Democracy and volunteerism are perhaps the most fundamental components of the United Nations system and the development of humankind.

Democracy was created for international peace and security, hence improving friendly relations among nations based on respect for the principle of equality and self actualization. Democracy is the only way to achieve international cooperation in solving international problems of an economic, social, cultural, or humanitarian character. It is crucial in promoting and encouraging respect for human rights and for fundamental freedoms for all without distinction as to race, sex, language, or religion.

Volunteerism aids democracy as it increases access to opportunities and services. It leads to better delivery of services, greater inclusion and participation in development, and the mobilization of communities.

For society to function properly there has to be both democracy and volunteerism as each aspect acts as a catalyst of the other. In democracy, leaders volunteer to serve people; and in volunteerism people volunteer to serve people. Both their primary goals are to improve the living conditions of the nation at large.

Both give forums for the active participation of people, freedom of speech, freedom of expression and mutual understanding of the societal issues that exist. People are not discriminated against based on race, gender, sex, pregnancy, marital status, ethnic or social origin, colour, sexual orientation, age, disability, religion, conscience, belief, culture, language and birth.
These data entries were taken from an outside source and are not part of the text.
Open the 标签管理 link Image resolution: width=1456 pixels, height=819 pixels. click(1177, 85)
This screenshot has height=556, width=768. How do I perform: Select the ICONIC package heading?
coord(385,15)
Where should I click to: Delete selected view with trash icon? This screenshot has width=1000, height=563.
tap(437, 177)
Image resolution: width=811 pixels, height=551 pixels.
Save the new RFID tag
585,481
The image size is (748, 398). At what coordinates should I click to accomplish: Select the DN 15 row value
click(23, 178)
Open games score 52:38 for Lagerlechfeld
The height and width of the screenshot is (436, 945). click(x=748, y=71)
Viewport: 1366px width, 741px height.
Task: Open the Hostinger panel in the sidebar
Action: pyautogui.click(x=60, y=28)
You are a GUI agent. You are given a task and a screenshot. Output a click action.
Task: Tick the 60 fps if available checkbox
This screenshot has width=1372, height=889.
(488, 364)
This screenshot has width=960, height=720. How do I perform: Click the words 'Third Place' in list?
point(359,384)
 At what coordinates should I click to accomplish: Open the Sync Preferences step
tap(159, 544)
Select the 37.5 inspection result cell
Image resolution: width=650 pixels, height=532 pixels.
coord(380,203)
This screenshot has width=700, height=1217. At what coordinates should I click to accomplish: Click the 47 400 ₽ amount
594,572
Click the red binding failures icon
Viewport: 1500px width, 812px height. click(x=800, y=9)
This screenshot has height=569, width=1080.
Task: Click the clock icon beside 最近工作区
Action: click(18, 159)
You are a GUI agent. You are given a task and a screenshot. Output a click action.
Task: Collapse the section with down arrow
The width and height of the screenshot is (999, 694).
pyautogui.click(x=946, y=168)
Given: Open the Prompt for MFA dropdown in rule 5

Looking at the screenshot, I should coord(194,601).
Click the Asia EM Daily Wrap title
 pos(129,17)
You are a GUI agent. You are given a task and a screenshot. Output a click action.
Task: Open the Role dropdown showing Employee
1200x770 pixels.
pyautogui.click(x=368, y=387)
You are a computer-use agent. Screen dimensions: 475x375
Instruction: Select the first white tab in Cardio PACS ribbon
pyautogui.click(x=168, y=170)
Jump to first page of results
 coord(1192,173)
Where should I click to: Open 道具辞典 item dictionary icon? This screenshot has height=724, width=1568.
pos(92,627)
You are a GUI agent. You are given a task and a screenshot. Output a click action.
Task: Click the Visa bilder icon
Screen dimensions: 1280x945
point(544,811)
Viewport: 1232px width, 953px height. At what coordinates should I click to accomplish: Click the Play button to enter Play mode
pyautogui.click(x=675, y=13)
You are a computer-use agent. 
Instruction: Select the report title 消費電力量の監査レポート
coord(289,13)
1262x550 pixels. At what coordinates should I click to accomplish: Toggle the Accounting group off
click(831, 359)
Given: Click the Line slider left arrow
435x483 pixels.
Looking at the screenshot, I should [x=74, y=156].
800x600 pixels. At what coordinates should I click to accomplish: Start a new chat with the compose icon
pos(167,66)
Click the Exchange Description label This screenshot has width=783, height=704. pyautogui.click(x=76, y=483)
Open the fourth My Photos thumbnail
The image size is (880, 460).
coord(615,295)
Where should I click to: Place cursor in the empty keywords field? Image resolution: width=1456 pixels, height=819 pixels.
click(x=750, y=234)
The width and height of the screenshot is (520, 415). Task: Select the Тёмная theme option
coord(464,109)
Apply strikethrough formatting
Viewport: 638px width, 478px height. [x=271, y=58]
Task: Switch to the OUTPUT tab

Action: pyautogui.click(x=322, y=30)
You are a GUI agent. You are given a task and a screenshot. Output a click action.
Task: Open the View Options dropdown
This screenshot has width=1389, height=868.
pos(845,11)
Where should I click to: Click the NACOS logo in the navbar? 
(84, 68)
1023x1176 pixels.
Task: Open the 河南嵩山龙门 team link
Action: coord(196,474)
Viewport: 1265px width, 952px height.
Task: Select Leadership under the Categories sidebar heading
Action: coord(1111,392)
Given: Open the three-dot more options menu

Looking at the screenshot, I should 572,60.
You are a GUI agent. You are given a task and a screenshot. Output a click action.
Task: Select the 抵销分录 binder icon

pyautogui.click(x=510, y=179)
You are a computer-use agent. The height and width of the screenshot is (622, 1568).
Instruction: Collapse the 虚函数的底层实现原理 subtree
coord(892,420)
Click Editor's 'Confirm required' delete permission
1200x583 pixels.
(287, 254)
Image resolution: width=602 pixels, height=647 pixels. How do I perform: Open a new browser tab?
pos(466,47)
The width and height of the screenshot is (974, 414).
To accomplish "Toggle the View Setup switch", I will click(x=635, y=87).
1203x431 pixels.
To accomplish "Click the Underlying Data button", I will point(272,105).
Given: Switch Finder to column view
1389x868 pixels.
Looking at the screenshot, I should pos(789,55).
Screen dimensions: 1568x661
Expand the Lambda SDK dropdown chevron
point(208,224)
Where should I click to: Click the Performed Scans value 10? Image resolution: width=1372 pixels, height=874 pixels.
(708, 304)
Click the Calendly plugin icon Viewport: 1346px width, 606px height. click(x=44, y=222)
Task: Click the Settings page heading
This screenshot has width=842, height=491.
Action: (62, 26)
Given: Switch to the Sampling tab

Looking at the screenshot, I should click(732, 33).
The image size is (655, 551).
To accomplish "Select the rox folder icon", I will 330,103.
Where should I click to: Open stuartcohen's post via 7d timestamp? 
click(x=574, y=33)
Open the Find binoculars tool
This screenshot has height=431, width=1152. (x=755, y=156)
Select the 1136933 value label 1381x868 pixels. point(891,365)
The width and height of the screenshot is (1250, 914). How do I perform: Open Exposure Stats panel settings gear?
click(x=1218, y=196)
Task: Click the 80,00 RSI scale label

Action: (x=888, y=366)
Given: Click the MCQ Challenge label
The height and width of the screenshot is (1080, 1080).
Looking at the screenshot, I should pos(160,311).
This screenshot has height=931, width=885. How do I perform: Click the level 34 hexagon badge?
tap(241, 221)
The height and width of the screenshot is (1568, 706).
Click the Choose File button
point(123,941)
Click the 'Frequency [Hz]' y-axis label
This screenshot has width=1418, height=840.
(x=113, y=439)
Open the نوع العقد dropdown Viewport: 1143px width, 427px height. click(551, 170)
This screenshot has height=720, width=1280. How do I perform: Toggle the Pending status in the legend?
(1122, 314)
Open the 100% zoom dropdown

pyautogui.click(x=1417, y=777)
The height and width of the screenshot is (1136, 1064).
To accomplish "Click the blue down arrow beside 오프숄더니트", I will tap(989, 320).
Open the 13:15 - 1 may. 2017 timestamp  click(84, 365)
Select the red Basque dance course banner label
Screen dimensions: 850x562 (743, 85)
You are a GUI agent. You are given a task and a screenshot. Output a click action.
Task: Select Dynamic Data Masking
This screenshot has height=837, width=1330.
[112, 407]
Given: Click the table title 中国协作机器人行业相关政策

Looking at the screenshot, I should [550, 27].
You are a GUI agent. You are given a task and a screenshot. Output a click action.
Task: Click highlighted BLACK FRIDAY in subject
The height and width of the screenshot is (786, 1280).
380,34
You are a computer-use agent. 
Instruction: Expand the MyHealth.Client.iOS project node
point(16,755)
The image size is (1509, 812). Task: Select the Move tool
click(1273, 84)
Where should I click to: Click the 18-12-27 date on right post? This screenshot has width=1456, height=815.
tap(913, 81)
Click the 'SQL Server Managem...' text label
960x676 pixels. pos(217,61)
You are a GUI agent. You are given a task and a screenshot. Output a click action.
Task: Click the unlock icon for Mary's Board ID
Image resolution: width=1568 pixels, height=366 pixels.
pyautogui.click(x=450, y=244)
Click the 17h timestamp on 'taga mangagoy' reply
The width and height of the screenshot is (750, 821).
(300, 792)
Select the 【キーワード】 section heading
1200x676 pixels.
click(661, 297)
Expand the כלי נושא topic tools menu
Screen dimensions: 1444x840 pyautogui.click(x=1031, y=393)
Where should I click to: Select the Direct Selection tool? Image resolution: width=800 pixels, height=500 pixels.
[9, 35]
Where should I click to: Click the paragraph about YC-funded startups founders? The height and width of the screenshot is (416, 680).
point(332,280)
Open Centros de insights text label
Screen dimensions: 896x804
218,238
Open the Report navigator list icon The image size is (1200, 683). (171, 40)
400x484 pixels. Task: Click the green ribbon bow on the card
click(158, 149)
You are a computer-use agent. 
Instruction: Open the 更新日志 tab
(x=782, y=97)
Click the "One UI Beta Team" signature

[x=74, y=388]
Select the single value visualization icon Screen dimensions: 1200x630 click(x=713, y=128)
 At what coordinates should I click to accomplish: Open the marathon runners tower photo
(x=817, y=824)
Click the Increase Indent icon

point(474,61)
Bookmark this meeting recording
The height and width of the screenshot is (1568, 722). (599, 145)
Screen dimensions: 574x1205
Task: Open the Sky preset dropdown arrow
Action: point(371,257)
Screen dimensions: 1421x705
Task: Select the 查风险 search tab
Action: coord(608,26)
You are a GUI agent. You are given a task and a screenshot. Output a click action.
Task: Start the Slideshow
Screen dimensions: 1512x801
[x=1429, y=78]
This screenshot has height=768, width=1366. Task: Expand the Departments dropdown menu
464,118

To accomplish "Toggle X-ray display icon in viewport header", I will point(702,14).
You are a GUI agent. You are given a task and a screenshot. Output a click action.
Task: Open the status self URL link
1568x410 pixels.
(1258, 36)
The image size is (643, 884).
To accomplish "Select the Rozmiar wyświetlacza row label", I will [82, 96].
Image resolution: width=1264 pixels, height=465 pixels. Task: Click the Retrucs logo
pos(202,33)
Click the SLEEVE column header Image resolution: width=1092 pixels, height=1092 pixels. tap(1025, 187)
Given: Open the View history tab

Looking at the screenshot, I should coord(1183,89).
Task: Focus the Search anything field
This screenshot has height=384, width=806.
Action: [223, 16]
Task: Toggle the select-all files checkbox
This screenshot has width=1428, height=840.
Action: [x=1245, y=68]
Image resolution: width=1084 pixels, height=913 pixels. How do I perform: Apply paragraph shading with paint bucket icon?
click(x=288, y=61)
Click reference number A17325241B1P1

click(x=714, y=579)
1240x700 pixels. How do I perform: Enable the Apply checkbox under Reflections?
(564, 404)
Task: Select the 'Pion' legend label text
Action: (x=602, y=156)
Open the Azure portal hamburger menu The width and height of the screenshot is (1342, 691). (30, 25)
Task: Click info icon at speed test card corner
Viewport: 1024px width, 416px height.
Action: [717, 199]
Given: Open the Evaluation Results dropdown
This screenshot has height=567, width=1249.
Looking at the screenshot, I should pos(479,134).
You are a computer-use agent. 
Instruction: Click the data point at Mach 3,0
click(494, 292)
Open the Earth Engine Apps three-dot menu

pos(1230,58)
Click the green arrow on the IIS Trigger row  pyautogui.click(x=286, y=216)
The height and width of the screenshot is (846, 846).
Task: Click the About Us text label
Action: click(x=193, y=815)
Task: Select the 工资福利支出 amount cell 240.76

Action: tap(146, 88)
There is social inclusion for all people that exist in society.

People who bear the fruits of volunteerism and democracy are all people, including people at the grassroots level, because there is active participation of people from the top to the bottom.

Democracy and volunteerism are peace-building mechanisms. They act as early warning systems as inhabitants can identify societal problems before they spiral out of control. This helps to build legal and human rights institutions as well as fair and effective governance and conflict resolution mechanisms.

This is possible because there is careful and participatory planning, coordination among various stakeholders, sustained commitments by democratic leaders, volunteers and society at large - hence more sustainable peace.

According to democratic peace theory, democratic states don’t attack each other. As more countries democratize this will pave a way for volunteerism and this will also reduce conflict between tribes, ethnic groups and family members and hence lead to a peaceful society.

This will increase the number of volunteers who want to serve humankind and who can focus more on developmental issues rather those humanitarian issues, hence improving the living conditions of the majority of people. This will also accelerate the achievement of the Millennium Development Goals by 2015.

To achieve the Millennium Development Goals there has to be volunteerism and democracy in order to reduce the gap between the rich and the poor.